Sixty-five percent (65%) of New Jersey voters favor a one-year pay freeze on the salaries of administrators, teachers and school workers to reduce the state’s level of local school aid, according to a new Rasmussen Reports telephone survey.
Just 28% of voters in the state oppose this pay freeze to meet Governor Chris Christie’s proposed $820 million reduction in school aid. The newly-elected Republican governor is proposing the reduction as part of his effort to close the state’s $11 billion budget deficit.
The state teachers’ union, the New Jersey Education Association (NJEA), is angrily opposing the proposed pay freeze, saying it will set back education efforts. But 66% of New Jersey voters say the union is more interested in protecting its members’ jobs than in the quality of education. Twenty-four percent (24%) believe the union places the quality of education first.
Fifty-two percent (52%) think public employee unions like the NJEA put a significant strain on the state’s budget. Twenty-eight percent (28%) disagree, while another 20% are not sure.
It’s clear, too, that New Jersey voters are following the budget spat between the new governor and the teachers’ union. Ninety percent (90%) of voters in the state say they have been following news reports about it at least somewhat closely, including 55% who are following very closely.
Male voters in the state are slightly more supportive of the pay freeze than women are. Voters 40 and older are much more strongly in favor of the pay freeze than younger adults.
Seventy-one percent (51%) of white voters favor it, while 59% of African-Americans are opposed. Those without children in the home are slightly more supportive of the pay freeze than those who have children living with them.
Eighty-four percent (84%) of Republican voters in the state and 75% of voters not affiliated with either major party support the pay freeze. Democrats are almost evenly divided on the question.

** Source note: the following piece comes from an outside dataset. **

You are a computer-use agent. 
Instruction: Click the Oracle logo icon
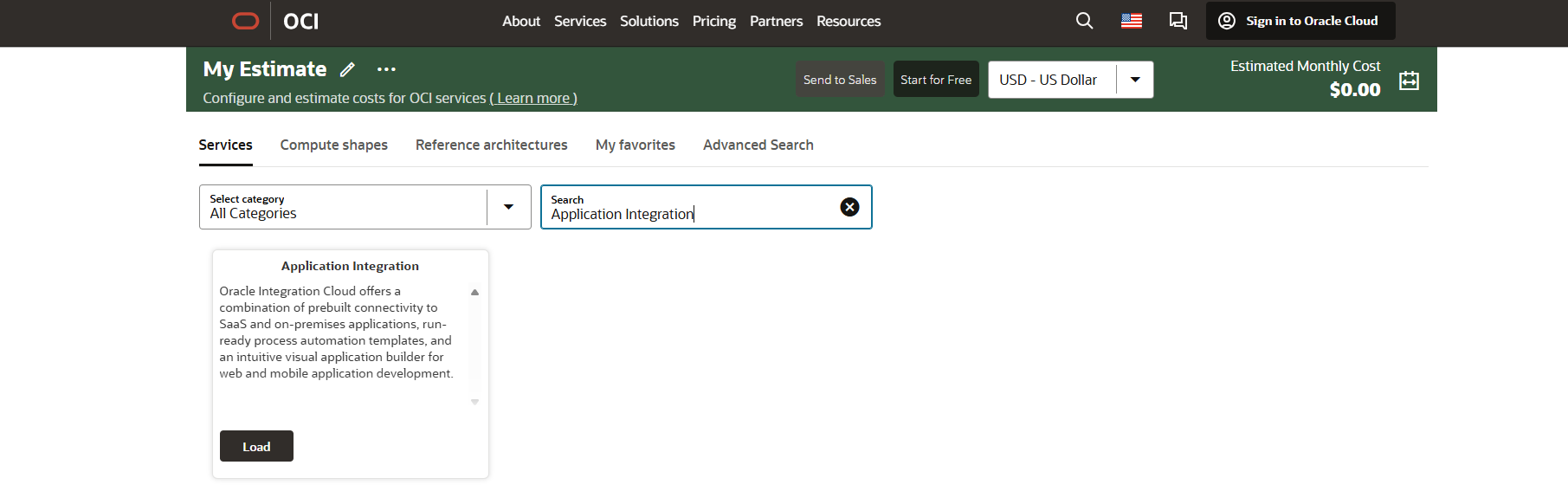pyautogui.click(x=246, y=21)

Given the teachers’ union’s consistent support for Democratic candidates, it’s perhaps surprising to find that a slim majority (51%) of Democrats in New Jersey think the union is more interested in protecting its members than in the quality of education. Less surprising are the findings that Republicans and unaffiliated voters overwhelmingly agree with that notion.
Solid majorities of Republicans and unaffiliated voters also believe that public employee unions are a significant strain on the state budget, Democrats are fairly evenly divided on that question.
Two-thirds of adults with children in the home and those without children agree that the teacher’s union is more interested in protecting its members. Just 47% of those with children in the home agree.
Fifty-one percent (51%) of voters in New Jersey, a state Barack Obama carried handily in 2008, now favor repeal of the recently-passed national health care bill. But support for repeal is lower in New Jersey than it is nationally.